# Exercise requirements:
Among the entries, find each line that includes the string "computer" and list it.

····················

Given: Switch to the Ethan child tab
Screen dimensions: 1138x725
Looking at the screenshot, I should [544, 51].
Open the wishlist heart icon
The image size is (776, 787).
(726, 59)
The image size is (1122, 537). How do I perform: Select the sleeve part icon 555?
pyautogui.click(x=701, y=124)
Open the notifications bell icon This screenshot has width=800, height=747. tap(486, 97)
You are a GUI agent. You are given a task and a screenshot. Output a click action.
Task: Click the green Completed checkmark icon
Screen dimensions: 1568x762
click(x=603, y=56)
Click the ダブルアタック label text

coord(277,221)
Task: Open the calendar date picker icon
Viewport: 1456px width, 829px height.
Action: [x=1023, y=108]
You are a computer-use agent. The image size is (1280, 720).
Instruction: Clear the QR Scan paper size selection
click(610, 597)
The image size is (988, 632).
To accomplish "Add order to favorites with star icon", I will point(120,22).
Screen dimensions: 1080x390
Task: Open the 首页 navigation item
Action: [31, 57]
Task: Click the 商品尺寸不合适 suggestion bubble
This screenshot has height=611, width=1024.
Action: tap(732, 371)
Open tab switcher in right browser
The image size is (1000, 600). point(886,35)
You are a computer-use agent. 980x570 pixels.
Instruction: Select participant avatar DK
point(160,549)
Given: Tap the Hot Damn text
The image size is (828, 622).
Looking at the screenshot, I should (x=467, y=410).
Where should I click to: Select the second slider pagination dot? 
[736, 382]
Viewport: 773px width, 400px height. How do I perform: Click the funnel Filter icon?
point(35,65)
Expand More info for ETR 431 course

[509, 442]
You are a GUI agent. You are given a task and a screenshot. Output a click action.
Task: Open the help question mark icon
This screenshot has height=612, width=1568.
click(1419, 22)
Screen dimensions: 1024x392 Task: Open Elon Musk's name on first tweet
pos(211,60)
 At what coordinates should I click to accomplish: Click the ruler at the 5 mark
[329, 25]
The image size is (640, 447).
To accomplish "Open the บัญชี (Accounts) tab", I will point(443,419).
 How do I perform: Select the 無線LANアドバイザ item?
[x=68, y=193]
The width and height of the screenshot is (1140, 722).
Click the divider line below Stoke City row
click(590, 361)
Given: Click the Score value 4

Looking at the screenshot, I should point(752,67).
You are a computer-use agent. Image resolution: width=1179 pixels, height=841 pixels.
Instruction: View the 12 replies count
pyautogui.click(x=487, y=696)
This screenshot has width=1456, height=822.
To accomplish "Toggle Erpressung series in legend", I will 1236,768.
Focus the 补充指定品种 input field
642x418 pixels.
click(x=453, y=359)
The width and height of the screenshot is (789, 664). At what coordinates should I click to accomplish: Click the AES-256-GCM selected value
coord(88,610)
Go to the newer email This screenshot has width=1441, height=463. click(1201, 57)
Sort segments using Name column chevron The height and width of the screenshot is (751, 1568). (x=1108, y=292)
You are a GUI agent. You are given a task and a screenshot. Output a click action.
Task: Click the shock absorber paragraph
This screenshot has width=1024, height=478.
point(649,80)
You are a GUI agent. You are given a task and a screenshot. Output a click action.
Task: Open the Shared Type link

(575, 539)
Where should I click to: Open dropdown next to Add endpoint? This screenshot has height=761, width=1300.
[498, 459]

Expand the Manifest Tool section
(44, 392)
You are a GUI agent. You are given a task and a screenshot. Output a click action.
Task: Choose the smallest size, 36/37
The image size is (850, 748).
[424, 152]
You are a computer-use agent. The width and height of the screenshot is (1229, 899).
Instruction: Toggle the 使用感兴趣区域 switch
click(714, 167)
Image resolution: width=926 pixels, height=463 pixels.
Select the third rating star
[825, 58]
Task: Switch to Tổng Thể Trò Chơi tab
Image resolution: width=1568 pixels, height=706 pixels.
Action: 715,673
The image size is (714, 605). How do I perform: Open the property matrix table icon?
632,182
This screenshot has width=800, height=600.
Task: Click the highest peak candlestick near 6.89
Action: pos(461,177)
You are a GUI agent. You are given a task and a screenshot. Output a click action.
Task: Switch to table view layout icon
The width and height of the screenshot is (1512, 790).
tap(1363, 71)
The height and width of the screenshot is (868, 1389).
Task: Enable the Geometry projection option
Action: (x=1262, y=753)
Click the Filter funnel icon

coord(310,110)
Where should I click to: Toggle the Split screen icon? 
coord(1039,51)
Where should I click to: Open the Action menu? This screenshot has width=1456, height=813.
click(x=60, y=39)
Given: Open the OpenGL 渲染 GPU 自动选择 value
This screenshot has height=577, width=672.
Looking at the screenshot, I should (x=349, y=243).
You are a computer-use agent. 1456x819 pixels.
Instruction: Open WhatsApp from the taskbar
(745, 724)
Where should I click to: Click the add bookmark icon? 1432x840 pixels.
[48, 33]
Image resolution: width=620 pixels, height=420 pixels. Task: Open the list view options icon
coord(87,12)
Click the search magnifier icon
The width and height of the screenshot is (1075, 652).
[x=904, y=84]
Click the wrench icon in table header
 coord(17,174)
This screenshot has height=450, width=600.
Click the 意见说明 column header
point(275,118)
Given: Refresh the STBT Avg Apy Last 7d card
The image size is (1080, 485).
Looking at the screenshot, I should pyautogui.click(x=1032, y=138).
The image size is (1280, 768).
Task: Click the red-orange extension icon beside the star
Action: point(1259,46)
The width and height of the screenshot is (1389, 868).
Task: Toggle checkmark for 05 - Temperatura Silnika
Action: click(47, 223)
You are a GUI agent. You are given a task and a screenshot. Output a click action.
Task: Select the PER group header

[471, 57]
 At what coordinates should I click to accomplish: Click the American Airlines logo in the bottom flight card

····················

# Written answer:
You are a computer-use agent. The image size is (1280, 720).
You are a computer-use agent. 980x570 pixels.
You are a computer-use agent. Image resolution: width=1179 pixels, height=841 pixels.
You are a computer-use agent. The width and height of the screenshot is (1229, 899).
You are a computer-use agent. 1456x819 pixels.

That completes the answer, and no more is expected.